Classificação dos Vinhos Franceses - loucura parte 01

Como todos aqui já sabem, agora estou morando em Paris e logo que cheguei pensei: si vous voulez jouer, à jouer le bas - ou o famoso “quer brincar, desce pro play” (justo não!?). Imaginei que finalmente teria uma seleção de primeira a preços bem razoáveis. Mas, mal sabia que a tal seleção seria “quase” um problema... Porque escolher diretamente do “play” é sim coisa de deus, mas também trabalho. Explico: você pode literalmente se perder nas inúmeras prateleiras que dividem os vinhos franceses segundo cada região que o produz (ok, isso pode ser um ótimo trabalho rs). Mas vamos lá!

Na cápsula dos vinhos franceses existem mais informações do que imagina nossa vã filosofia. Quando me dei conta de que existiam cápsulas bem diferentes umas das outras, mas que se repetiam de alguma maneira – segundo uma cartela de cores e letras - fiquei intrigado em desvendar o mistério.

Para começarmos a entender precisamos saber algumas noções básicas.

Os vinhos daqui são divididos em 2 grandes famílias:

A primeira grande família é a dos VQPRD (vinhos de ótima qualidade produzidos em regiões delimitadas). Nesta família encontramos as famosas garrafas que trazem no nome palavras como “Chateau”, “Maison” e “Clos”. Esta família abrange as cápsulas de siglas:

-AOC (Appellation d’Origine Controlée): nível mais alto da qualificação.

-VDQS (Vin Délimité de Qualité Superieur): nível intermediário na escala de qualidade.

A segunda grande família é representada pelos vinhos do país e os vinhos de mesa.

-Les vin de pays (vinhos do país): categoria superior dos vinhos de mesa. Aqui estão os famosos “Domaine”, por exemplo.

-Les vin de table (vinhos de mesa) que não necessitam trazer em seus rótulos (legalmente falando) nenhuma indicação sobre região geográfica ou variedade de uva utilizada, existindo pouco controle sobra sua produção.
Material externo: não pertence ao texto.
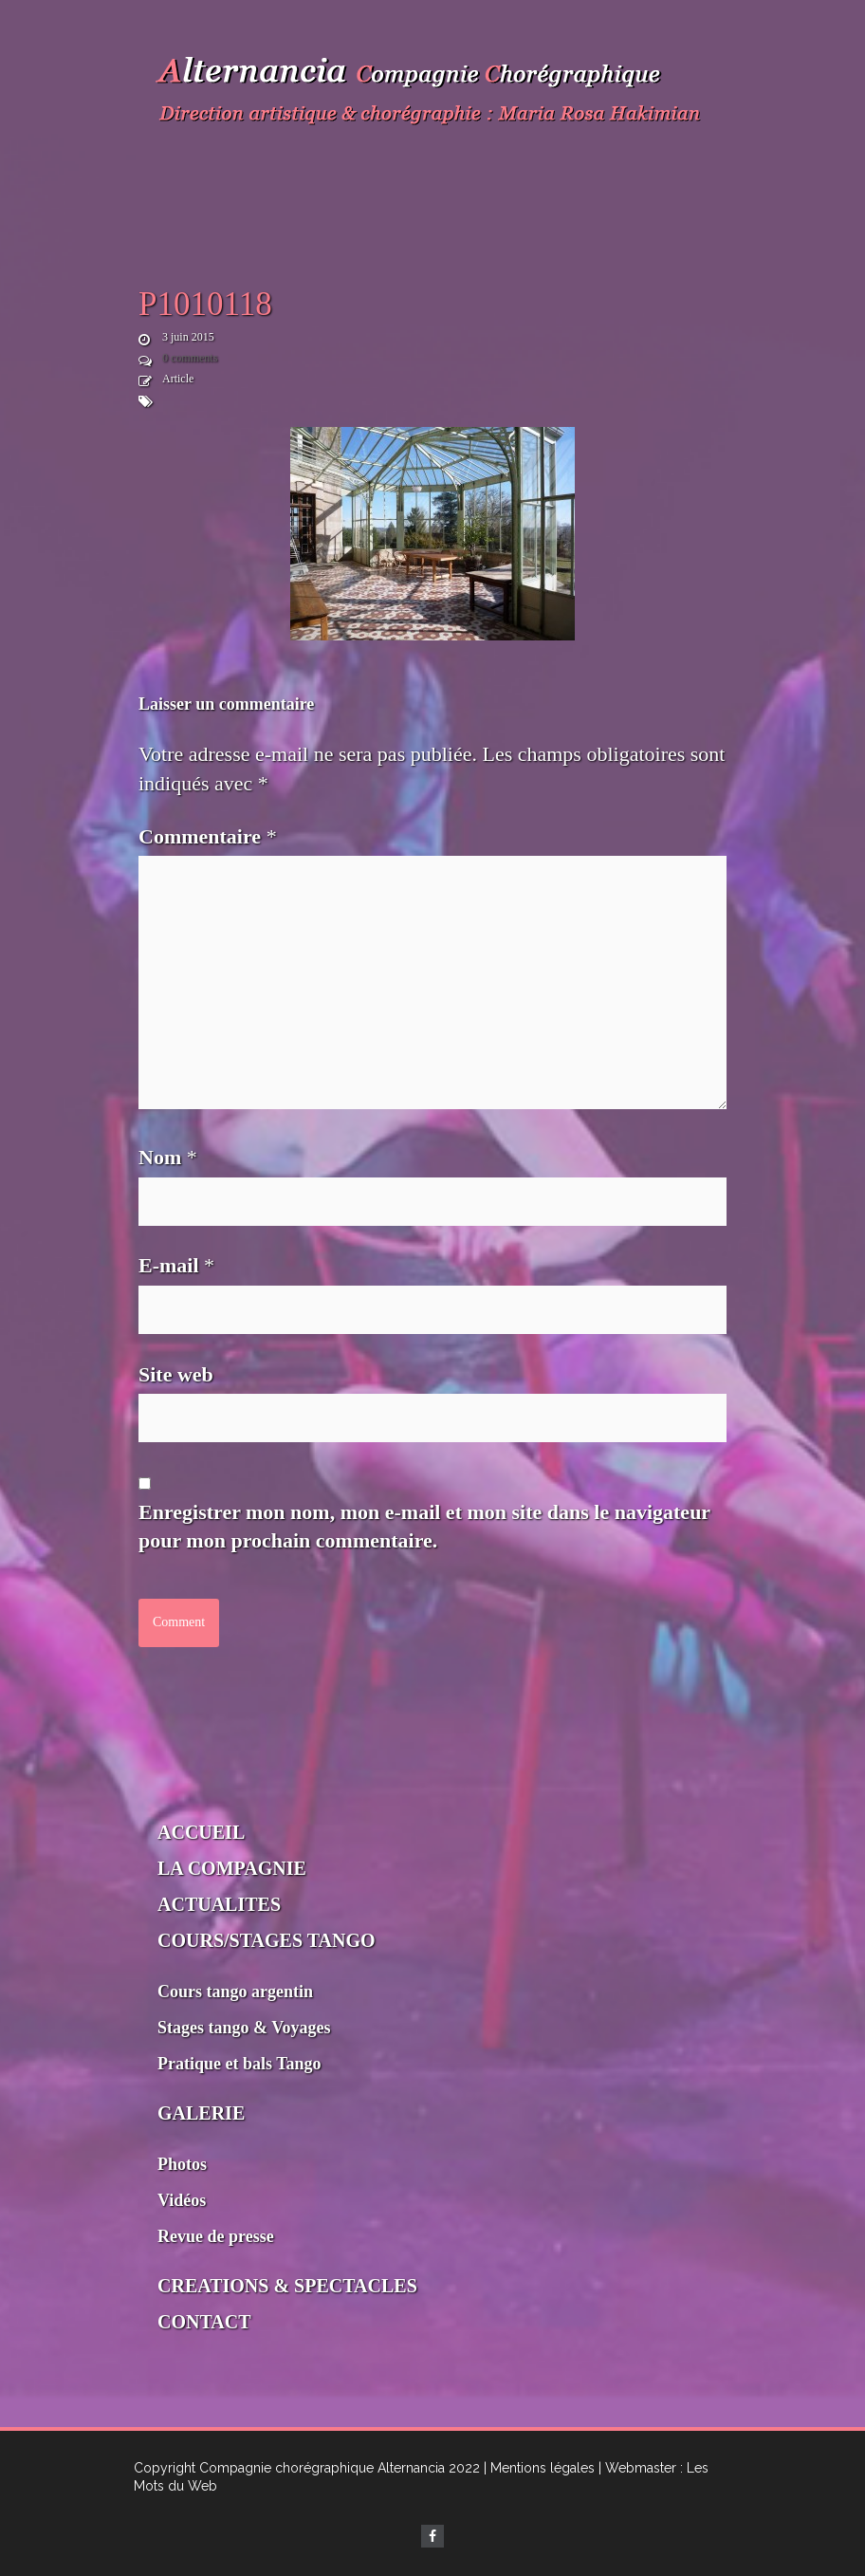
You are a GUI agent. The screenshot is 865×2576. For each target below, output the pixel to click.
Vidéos (181, 2200)
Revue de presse (215, 2236)
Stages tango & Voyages (244, 2027)
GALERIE (201, 2113)
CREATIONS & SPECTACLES (287, 2285)
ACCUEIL (201, 1832)
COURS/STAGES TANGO (266, 1940)
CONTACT (204, 2321)
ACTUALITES (219, 1904)
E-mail (176, 1265)
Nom (167, 1157)
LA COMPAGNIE (231, 1868)
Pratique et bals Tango (239, 2063)
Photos (182, 2164)
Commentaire (207, 836)
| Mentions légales (539, 2467)
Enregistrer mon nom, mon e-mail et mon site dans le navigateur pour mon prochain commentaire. (424, 1526)
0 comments (189, 357)
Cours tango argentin (235, 1991)
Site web (175, 1374)
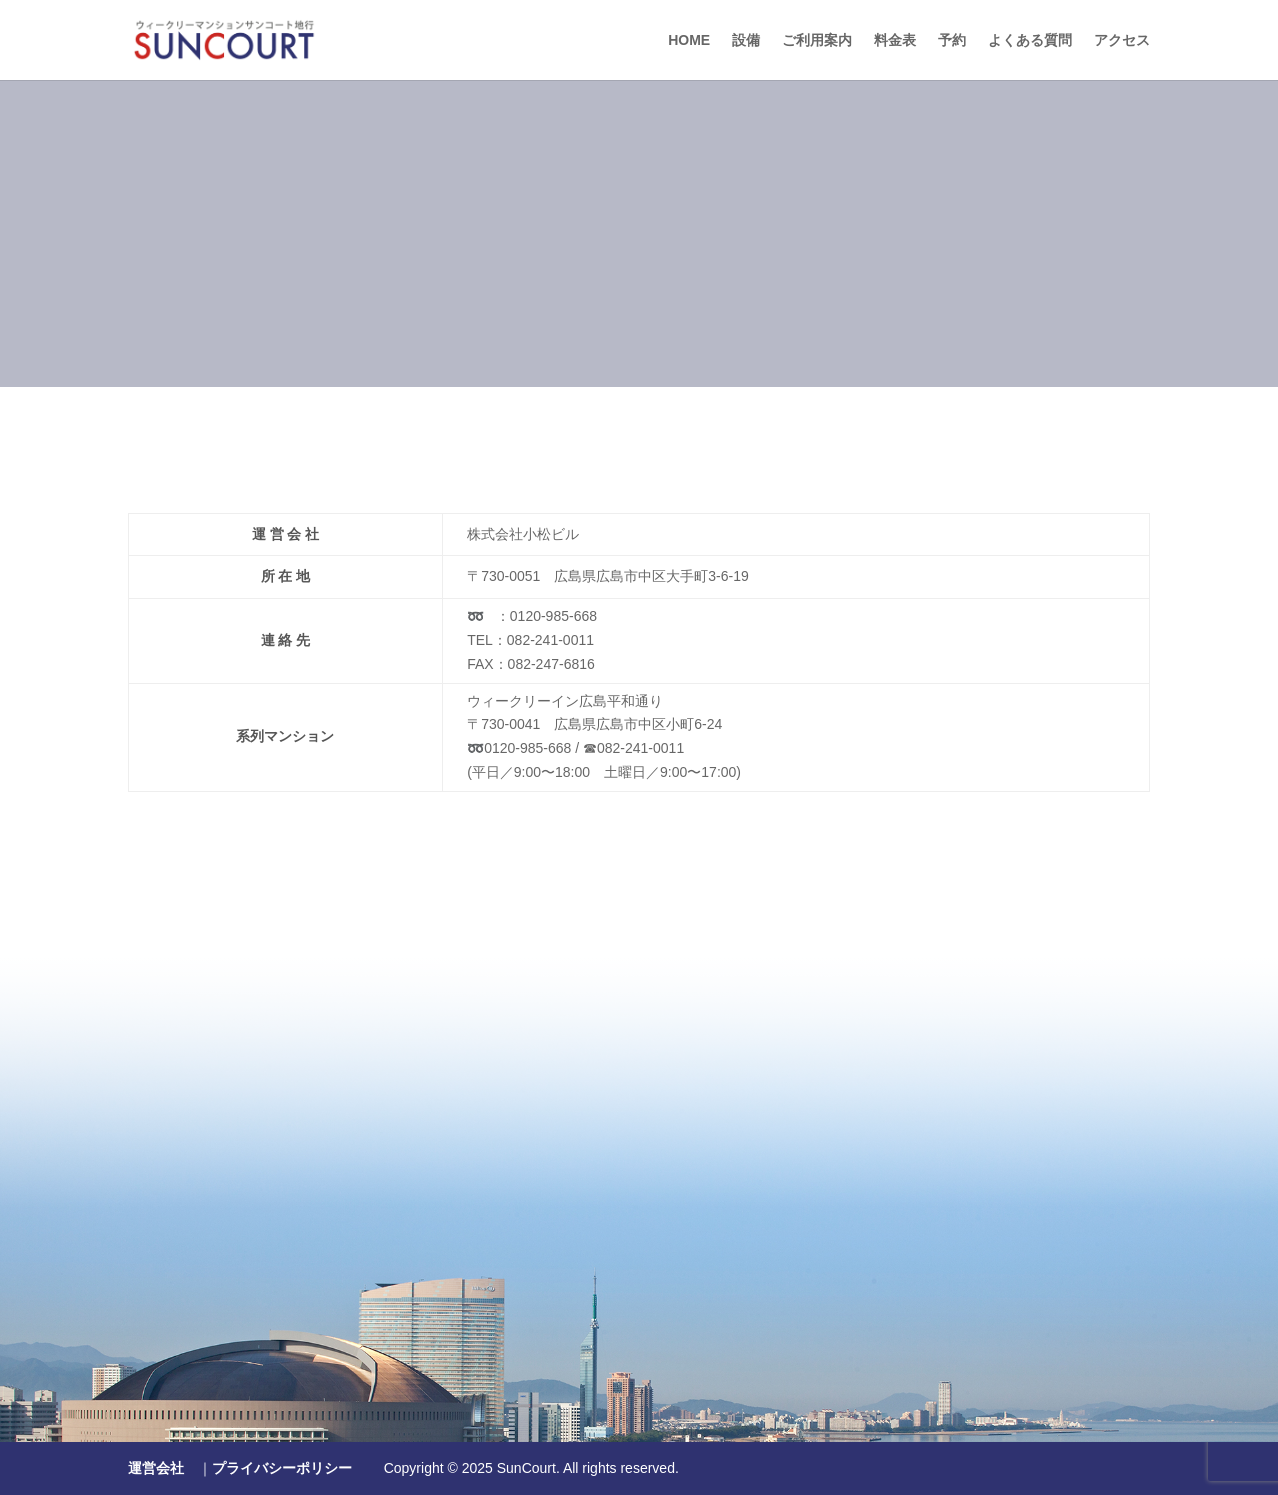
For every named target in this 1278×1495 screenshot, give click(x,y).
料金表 (895, 40)
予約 (952, 40)
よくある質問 (1030, 40)
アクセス (1122, 40)
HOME (689, 40)
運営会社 (156, 1468)
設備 (746, 40)
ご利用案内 (817, 40)
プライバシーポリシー (282, 1468)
No site www.vignobletiquette.com encontrei esta imagem que explica bem a divisão e participação dos vinhos disponíveis no mercado.

Bom, e como nada por aqui é por acaso, entendida a divisão das famílias encontramos uma subclassificação em que devemos considerar tantas outras informações, mas um ótimo começo é verificar primeiro a COR impressa na cápsula.

Ou traduzido, assim:

Verde = Vinhos AOC e VDQS

Azul = Vinhos do país e vinhos de mesa

Laranja = Vinhos doces e líquores

Amarelo = Cognac e Armagnac

Vermelho = Rum

Branco = Outras bebidas alcóolicas

E depois de verificar a cor, devemos prestar atenção na LETRA grafada entre os números.

Assim:

Letra R = Récoltant

Letra N = Non Récoltant ou Négociant

Letra E = Entrepositaire Agrée

Explico:

A letra R representa a vinícola ou a cooperativa de vinícolas nacionais que controlam toda a produção do vinho. A letra N e E representa os comerciantes que compram vinhos de diferentes produtores e revendem no mercado nacional.

Para quem ficou curioso sobre os números, fica a informação: geralmente o número de 2 dígitos é o número da vinícola e o número maior (3 ou 4 dígitos) é um número administrativo, do distribuidor das cápsulas.

Bom, é um excelente começo sobre vinhos franceses, mas imagino que ainda deve haver a pergunta “What a fuck devo comprar”? Eu respondo: escolha a região que quer iniciar a exploração etílica, mire em uma cápsula verde com um R maiúsculo e seja feliz!!! Essa foi minha aposta e estou rindo a toa. Já encontrei ótimas apostas pela bagatela de 4 euros (sim, é sério)!!! mas se você não se lembrar de nada do que leu e estiver por essas bandas ainda existem 2 caminhos excepcionais:

1. Vocês me convidam para tomarmos 1 taça juntos.

2. Feche os olhos diante da imensidão das prateleiras e aponte uma direção. A chance de cair em roubadas é praticamente zero.

No mais, bon weekend et très bon vins!!!